BEGIN Available data
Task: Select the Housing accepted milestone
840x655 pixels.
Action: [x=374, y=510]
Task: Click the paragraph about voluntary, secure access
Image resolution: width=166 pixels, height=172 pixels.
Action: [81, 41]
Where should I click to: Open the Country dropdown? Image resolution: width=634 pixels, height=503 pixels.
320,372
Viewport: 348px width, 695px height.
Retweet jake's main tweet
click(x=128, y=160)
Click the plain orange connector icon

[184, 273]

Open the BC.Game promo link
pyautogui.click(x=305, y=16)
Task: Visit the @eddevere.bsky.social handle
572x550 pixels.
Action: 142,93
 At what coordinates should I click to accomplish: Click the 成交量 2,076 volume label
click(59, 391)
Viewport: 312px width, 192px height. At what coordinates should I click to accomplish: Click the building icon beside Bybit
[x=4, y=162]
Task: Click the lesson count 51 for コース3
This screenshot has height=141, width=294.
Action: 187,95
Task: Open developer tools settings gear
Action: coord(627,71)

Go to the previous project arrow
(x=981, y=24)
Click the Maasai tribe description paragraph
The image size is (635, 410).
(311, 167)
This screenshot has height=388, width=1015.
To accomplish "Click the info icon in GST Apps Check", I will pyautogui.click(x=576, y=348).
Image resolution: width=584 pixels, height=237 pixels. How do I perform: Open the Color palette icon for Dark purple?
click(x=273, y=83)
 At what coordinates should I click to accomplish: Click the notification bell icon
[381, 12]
END Available data
- _Work to complete_
Gather up, from the records above, each line where the word "paragraph" appears.

- _Exercise response_
Task: Click the paragraph about voluntary, secure access
Click the Maasai tribe description paragraph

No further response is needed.